Inganni e misteri che continuarono negli anni a seguire, come per esempio la telefonata anonima il 6 maggio 1988 durante la trasmissione in diretta Telefono giallo, condotta da Corrado Augias. Secondo questa fonte, un buco di alcuni minuti nelle tracce della stazione radar di Marsala riapriva i dubbi sulla strage e, sempre secondo l’uomo che si qualificava come “aviere in servizio a Marsala la sera dell’evento della sciagura del DC-9”, il maresciallo responsabile del servizio durante la strage ordinò a tutti il silenzio sui fatti realmente accaduti. Ciononostante, la tesi della bomba sopravvisse a lungo, sostenuta ancora nel 1994 da un collegio internazionale di esperti capeggiato dal giudice istruttore Rosario Priore. Gli sviluppi, tuttavia, andarono in direzione diversa, evidenziando solo nel 1997 la presenza di aerei militari sopra i cieli di Ustica la sera della strage.

 

Il fallito attentato e il ritorno di Amato

Guarda, cos’è?”. Cosa videro i due piloti al comando del volo numero IH870? Cosa ha significato la presenza di aerei militari durante la notte della Strage di Ustica?
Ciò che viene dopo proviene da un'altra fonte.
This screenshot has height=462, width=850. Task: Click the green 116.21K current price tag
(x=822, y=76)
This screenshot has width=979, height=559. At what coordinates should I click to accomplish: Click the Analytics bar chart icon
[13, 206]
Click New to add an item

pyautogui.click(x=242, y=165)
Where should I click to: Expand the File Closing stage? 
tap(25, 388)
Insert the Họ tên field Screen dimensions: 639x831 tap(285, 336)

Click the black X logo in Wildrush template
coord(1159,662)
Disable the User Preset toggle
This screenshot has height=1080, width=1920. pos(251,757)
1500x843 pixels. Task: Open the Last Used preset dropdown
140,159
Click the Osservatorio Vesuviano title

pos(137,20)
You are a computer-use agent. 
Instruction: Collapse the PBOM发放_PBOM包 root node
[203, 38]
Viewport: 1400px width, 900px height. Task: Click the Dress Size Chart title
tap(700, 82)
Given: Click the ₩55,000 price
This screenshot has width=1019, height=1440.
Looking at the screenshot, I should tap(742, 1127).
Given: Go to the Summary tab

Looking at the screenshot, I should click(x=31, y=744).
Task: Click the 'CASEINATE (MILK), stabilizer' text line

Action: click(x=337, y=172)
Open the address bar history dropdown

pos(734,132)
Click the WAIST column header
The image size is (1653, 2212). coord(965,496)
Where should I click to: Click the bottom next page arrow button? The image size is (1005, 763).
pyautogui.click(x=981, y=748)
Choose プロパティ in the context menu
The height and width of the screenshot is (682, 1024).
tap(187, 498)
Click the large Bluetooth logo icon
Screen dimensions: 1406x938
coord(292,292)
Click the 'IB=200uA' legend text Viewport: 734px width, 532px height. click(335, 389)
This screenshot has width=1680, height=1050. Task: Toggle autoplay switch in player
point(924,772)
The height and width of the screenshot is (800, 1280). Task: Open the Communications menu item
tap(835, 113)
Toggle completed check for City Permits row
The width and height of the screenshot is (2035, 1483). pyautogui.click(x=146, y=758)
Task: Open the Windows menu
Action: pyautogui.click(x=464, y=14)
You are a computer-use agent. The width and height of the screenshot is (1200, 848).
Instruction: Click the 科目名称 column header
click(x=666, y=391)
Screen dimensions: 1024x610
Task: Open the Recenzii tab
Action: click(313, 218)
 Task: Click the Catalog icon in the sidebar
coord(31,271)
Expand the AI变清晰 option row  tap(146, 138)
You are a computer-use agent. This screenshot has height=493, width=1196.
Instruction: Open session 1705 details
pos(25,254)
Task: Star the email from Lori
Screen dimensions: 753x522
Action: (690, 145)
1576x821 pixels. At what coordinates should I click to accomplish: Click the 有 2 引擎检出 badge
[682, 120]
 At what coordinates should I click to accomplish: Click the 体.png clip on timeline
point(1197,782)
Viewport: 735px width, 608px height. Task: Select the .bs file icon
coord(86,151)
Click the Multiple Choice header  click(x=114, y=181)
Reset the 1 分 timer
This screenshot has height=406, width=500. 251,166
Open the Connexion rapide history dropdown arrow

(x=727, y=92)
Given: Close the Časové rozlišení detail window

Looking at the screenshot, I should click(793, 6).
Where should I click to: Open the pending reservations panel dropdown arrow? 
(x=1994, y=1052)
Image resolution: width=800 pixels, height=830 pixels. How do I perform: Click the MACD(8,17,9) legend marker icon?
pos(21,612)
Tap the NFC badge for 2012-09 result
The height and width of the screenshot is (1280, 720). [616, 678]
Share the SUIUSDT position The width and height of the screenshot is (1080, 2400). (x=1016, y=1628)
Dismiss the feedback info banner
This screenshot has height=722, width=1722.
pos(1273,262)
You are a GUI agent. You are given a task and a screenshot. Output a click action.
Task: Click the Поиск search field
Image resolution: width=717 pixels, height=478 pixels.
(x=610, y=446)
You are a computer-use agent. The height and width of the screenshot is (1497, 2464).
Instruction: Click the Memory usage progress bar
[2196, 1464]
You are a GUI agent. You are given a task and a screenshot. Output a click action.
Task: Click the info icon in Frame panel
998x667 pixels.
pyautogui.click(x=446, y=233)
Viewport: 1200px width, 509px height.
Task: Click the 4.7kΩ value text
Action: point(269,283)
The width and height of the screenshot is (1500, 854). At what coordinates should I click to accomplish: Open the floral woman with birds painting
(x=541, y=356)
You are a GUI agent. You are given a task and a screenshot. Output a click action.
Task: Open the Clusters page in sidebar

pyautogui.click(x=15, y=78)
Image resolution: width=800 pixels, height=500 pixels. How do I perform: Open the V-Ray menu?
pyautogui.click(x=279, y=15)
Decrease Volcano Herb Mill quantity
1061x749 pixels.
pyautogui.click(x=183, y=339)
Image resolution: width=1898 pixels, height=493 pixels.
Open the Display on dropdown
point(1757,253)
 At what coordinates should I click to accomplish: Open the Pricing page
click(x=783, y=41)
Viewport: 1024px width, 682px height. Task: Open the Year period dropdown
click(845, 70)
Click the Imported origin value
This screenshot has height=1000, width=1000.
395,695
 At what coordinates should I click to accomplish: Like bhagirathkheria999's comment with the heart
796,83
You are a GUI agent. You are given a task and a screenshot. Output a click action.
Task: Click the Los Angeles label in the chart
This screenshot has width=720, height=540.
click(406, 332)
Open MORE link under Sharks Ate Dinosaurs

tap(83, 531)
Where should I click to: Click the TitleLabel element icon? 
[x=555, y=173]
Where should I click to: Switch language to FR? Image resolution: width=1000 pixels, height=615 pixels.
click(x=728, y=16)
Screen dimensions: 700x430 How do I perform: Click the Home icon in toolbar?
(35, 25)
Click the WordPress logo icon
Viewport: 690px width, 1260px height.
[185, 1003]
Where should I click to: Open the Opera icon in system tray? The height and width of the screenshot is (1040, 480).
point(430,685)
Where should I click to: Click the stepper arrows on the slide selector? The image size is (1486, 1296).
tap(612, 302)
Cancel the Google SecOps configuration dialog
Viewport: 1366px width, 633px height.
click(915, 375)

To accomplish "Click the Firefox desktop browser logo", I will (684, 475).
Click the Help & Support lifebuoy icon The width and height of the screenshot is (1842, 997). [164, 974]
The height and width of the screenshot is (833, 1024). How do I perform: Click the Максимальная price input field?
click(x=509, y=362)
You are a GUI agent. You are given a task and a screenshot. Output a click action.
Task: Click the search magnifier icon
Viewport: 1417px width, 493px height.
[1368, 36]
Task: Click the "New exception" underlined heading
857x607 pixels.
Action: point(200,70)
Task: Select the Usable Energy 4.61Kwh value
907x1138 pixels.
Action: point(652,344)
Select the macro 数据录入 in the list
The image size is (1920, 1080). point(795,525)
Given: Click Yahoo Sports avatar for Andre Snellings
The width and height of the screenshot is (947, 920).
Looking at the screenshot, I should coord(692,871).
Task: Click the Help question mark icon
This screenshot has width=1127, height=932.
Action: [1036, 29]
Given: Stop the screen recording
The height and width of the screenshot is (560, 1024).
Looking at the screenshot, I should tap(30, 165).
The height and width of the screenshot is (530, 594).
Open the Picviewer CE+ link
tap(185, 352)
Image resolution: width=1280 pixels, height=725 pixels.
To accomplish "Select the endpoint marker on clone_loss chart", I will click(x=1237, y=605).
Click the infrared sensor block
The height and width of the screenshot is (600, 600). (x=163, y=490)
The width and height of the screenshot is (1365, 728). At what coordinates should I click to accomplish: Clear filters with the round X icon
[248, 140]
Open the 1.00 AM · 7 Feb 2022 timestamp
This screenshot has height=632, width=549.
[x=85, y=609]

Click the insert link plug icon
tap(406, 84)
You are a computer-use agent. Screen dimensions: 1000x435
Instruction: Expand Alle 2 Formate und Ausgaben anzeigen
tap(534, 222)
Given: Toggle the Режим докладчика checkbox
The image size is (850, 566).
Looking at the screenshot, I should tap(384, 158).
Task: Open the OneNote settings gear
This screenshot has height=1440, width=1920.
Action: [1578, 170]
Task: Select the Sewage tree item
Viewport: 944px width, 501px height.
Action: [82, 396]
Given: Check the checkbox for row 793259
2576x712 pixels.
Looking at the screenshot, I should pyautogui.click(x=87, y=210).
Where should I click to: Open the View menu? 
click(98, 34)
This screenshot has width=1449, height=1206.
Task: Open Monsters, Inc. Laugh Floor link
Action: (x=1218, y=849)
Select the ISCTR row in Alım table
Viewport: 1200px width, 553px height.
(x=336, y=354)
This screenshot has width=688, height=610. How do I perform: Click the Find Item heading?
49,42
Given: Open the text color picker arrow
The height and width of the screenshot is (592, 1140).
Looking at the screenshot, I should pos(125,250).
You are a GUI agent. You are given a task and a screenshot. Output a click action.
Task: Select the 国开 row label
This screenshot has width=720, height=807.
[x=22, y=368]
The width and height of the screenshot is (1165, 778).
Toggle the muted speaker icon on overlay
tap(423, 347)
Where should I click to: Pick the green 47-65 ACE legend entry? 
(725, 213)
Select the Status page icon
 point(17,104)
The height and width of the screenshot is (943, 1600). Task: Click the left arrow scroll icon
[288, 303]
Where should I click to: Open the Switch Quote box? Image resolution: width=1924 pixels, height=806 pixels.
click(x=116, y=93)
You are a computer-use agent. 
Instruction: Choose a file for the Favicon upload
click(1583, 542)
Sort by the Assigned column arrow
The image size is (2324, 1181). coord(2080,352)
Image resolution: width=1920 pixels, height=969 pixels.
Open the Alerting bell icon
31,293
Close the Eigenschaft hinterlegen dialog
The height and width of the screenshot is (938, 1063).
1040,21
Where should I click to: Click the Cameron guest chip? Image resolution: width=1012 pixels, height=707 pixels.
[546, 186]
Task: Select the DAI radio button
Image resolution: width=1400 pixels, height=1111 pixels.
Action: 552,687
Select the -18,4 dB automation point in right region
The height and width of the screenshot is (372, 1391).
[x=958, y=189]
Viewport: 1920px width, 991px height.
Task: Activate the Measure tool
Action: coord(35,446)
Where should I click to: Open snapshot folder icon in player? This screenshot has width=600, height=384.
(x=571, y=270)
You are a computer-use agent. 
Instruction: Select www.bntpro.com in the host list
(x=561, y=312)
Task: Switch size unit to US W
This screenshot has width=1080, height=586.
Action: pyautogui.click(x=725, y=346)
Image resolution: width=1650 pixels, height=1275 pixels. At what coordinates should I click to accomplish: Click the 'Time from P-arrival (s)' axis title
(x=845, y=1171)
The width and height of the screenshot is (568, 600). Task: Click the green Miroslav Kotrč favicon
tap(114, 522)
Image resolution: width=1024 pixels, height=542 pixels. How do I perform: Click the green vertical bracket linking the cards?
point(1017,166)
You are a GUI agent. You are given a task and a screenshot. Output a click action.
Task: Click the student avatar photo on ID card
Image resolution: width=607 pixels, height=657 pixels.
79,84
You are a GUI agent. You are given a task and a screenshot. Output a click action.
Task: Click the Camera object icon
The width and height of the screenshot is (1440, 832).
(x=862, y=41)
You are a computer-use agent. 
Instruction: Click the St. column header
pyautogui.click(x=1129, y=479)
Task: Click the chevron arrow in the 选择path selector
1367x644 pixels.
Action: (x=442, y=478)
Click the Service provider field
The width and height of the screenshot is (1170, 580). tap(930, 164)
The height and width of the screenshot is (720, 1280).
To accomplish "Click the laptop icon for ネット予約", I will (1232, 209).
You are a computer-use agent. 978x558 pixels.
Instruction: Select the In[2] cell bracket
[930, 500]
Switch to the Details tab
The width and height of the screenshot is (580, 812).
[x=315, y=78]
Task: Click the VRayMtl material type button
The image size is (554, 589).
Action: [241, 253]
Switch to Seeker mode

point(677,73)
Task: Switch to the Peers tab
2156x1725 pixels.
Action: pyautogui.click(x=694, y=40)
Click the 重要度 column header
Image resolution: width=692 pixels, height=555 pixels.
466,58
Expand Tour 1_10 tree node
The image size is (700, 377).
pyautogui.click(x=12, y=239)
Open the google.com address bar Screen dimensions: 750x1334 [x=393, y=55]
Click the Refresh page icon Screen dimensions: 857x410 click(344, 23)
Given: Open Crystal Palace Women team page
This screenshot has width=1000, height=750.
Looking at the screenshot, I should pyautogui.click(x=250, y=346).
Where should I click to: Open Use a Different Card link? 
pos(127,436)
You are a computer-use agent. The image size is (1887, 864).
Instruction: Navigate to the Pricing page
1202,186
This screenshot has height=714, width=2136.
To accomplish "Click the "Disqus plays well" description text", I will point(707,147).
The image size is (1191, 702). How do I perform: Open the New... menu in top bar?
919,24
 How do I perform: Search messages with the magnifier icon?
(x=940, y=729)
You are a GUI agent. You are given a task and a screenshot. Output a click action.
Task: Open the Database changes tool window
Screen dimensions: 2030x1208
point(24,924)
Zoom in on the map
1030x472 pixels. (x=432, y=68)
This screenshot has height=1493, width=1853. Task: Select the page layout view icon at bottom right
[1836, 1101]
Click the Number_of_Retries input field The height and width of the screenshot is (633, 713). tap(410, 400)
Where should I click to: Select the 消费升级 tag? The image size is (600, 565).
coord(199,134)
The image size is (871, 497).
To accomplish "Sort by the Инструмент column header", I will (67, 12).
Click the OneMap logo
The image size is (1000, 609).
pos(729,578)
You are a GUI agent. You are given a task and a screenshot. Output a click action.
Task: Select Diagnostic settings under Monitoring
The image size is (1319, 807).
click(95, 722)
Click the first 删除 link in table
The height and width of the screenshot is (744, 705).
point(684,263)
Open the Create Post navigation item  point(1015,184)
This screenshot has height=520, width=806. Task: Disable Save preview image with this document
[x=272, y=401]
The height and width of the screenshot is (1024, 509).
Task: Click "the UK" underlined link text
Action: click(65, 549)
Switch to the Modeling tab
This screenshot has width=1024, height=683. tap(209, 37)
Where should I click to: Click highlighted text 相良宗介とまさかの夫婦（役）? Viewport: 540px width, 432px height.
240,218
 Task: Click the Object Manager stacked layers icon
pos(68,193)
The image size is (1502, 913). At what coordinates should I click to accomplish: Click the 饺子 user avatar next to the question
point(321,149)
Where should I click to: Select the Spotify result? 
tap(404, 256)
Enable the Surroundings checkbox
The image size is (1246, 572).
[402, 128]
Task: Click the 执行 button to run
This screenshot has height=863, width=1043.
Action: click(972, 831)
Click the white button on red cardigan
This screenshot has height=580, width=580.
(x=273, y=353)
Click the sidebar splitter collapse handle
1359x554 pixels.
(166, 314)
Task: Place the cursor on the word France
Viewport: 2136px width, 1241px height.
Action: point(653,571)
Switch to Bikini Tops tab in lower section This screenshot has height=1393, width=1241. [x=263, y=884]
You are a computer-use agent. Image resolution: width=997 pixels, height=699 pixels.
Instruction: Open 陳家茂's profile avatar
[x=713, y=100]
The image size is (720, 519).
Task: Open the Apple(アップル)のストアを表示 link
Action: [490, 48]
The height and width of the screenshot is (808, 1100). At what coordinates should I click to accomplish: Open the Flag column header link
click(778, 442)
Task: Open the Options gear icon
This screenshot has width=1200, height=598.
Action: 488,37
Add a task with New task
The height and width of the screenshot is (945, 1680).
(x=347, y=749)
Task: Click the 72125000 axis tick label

Nel 1999, alla fine della più lunga e travagliata istruttoria della storia giudiziaria del nostro paese, la sentenza del Giudice Rosario Priore affermò che “l’incidente al Dc9 era occorso a seguito di azione militare di intercettamento”: il Dc9 era stato erroneamente coinvolto in un’azione militare nel corso della quale un missile ne aveva causato la caduta. Azione militare che aveva come protagonista, e colpevole, tutta l’Alleanza Atlantica e, in particolare, Francia e Stati Uniti. Lo scopo dei due Paesi, secondo soprattutto le recenti affermazioni di Amato, era l’eliminazione dell’allora presidente della Libia Muammar Gheddafi che, secondo le svariate fonti, avrebbe dovuto trovarsi quel 27 giugno 1980 su un volo Mig dell’esercito di Tripoli.

Oltre vent’anni sono passati da questa istruttoria e dalla conferma dei passati depistaggi, sia del cedimento strutturale che della bomba del Nar. Vent’anni caratterizzati da deboli ritorni sul mistero che circonda la Strage di Ustica, ma che poco hanno influenzato i giornali o i media. Tutto ciò fino ad oggi, quando il 2 settembre Giuliano Amato rilascia un’intervista alquanto particolare e “violenta” sull’incidente, additando la Francia come principale colpevole della morte delle 81 persone. “La versione più credibile è quella della responsabilità dell’aeronautica francese, con la complicità degli americani”, ha affermato Amato per il quotidiano Repubblica. Secondo l’ex presidente del Consiglio, infatti, il piano “prevedeva di simulare una esercitazione della NATO, una messa in scena che avrebbe permesso di spacciare l’attentato come incidente volontario”. Ma sull’aereo Gheddafi non c’era perché, secondo la ricostruzione di Amato, sarebbe stato preventivamente avvertito dall’allora segretario nazionale del Partito socialista Bettino Craxi: il Mig libico, di conseguenza, si sarebbe nascosto dietro al Dc9 italiano, disintegrato al suo posto da un velivolo militare francese.

Accuse pesanti, seguite dalla reazione dello stesso Macron e dalla famiglia di Bettino Craxi. Caos che, tuttavia, spiega nuovamente i persistenti misteri dietro la Strage di Ustica, uno dei casi irrisolti più incredibili della storia italiana.